■ Aim of the exercise
Look at each line below and count those with the word "above"; the answer is that number only.

■ Data excerpts

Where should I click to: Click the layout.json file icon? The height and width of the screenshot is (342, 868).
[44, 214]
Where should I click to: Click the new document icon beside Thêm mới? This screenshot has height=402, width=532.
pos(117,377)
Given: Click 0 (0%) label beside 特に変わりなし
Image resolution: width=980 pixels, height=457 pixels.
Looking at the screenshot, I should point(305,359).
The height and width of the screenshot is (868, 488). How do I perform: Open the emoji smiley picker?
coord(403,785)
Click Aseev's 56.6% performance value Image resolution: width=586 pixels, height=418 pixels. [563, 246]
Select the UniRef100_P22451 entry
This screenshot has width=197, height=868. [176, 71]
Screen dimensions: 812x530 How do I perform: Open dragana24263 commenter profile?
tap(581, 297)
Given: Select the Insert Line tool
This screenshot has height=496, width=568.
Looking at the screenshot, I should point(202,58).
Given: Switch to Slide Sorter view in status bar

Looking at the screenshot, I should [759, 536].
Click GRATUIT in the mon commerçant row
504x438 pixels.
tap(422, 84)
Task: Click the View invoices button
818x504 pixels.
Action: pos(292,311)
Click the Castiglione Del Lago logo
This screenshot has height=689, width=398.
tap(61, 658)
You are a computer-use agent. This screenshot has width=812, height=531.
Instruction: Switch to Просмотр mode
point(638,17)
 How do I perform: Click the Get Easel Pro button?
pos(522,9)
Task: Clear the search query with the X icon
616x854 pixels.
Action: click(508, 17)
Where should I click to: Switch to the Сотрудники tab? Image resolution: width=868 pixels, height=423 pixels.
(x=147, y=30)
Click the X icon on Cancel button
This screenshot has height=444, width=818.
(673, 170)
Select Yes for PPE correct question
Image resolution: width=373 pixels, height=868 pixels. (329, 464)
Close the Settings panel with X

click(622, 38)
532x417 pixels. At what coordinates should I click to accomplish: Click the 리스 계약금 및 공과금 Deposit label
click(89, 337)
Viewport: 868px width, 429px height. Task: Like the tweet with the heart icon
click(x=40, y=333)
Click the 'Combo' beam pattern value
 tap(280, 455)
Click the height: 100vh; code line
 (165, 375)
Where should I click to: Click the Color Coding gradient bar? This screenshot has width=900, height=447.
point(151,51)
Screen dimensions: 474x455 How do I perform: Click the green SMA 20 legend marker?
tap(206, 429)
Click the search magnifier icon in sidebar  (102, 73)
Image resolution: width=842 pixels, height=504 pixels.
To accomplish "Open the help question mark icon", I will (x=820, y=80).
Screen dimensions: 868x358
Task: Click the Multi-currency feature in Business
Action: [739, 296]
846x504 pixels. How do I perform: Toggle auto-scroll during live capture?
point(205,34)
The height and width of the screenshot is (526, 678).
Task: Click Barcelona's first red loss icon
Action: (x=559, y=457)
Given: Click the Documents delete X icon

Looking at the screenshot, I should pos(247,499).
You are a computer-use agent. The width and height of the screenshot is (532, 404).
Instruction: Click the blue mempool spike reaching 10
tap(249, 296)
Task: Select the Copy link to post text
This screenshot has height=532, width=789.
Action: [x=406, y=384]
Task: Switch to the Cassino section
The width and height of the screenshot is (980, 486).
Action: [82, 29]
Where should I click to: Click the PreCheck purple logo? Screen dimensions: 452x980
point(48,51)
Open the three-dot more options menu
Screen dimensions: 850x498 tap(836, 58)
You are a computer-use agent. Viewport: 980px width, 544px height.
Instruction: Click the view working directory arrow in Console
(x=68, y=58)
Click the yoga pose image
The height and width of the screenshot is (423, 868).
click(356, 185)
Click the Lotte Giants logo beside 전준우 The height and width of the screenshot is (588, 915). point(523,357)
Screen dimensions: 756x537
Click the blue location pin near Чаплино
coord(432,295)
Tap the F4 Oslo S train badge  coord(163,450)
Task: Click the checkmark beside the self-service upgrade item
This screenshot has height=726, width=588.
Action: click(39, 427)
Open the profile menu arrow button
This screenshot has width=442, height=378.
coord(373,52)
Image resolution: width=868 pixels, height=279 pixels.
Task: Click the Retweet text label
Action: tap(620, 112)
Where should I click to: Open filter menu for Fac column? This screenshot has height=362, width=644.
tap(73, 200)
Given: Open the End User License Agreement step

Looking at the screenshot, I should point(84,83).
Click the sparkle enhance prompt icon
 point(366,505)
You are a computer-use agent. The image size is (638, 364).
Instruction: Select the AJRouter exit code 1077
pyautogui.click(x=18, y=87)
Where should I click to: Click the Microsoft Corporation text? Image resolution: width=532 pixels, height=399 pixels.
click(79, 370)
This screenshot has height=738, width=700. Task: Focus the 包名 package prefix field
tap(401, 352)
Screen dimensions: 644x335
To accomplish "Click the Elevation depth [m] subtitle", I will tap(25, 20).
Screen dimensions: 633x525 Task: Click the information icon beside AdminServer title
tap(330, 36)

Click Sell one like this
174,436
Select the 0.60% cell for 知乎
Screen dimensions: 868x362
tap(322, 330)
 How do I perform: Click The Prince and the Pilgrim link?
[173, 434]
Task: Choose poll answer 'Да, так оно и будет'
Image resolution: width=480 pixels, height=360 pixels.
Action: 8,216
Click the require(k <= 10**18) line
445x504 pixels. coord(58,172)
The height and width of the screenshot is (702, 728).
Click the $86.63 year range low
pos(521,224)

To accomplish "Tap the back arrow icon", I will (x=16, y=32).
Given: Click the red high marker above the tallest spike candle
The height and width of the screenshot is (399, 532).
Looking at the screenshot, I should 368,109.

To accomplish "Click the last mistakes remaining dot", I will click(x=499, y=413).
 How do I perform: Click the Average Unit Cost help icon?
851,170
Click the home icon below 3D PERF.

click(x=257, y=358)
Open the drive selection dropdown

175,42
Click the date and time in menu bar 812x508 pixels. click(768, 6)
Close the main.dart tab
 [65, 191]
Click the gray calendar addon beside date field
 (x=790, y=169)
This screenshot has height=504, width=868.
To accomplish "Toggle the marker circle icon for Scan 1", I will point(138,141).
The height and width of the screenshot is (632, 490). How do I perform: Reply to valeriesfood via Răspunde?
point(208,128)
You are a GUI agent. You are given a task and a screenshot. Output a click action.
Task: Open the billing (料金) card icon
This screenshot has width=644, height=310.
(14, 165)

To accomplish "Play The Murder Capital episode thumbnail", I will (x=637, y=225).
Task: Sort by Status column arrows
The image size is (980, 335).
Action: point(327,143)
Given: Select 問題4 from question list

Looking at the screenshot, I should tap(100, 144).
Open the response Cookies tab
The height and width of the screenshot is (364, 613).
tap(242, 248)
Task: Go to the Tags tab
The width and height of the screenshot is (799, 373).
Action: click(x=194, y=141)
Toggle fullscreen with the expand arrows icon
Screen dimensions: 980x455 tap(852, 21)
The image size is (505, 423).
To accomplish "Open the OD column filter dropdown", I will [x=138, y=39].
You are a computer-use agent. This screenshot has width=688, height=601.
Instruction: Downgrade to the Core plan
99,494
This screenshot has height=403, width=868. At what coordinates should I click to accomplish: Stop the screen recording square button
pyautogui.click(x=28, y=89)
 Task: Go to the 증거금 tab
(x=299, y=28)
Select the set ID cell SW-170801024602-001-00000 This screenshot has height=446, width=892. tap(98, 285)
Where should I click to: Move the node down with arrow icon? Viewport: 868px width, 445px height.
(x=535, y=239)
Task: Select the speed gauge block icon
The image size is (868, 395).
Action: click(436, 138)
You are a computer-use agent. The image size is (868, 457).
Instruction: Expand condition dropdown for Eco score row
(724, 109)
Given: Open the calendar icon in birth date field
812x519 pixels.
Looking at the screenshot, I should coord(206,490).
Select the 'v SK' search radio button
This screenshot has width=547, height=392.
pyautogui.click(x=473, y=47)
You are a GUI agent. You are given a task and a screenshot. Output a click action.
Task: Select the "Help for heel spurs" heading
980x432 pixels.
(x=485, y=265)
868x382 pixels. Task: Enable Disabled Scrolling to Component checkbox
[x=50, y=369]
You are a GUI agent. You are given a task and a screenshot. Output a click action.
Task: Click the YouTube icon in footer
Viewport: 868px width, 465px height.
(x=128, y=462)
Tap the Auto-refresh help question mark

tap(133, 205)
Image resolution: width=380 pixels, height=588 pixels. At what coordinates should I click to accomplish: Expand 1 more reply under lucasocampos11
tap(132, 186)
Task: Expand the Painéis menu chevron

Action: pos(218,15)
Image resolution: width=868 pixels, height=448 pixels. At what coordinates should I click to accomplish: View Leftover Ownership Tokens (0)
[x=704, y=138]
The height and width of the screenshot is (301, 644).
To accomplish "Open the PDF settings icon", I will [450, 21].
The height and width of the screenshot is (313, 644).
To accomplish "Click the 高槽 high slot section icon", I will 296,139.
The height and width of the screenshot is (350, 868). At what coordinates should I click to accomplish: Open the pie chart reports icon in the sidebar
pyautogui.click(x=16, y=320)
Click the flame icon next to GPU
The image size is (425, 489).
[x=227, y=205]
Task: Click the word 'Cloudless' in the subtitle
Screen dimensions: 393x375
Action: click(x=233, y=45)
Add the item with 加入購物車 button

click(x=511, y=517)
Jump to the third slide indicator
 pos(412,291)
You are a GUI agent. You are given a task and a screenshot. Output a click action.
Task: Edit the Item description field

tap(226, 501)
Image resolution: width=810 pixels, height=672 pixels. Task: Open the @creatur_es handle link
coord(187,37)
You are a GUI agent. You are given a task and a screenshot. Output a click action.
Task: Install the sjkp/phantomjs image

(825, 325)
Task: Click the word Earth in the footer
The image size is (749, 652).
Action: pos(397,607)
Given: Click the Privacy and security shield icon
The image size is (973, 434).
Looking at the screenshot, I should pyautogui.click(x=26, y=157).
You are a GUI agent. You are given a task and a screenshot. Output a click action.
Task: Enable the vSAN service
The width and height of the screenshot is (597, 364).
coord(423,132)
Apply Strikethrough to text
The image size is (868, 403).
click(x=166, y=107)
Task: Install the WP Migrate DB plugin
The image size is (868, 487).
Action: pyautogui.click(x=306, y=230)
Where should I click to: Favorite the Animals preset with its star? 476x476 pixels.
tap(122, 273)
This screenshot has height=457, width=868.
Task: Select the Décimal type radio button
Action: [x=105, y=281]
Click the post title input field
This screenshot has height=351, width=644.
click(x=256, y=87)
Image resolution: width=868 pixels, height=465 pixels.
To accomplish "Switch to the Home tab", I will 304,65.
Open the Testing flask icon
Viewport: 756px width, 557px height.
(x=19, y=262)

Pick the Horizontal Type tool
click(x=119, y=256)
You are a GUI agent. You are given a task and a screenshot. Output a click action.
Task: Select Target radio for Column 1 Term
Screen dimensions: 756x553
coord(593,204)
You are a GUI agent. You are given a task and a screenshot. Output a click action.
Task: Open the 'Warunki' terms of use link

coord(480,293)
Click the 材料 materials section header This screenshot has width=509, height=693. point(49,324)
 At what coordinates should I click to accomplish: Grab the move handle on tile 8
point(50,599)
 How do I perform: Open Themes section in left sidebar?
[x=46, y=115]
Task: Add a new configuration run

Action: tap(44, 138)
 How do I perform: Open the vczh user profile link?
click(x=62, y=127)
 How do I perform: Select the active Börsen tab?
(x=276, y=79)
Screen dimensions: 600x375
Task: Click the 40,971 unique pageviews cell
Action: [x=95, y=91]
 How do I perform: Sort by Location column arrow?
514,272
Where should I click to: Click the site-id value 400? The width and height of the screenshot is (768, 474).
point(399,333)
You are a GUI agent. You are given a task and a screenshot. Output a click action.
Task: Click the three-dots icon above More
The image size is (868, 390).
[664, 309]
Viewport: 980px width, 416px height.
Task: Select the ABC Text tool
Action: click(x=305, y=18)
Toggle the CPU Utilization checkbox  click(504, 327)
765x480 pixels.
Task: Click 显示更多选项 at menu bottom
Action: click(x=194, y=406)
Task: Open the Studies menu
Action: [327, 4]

■ Your solution
2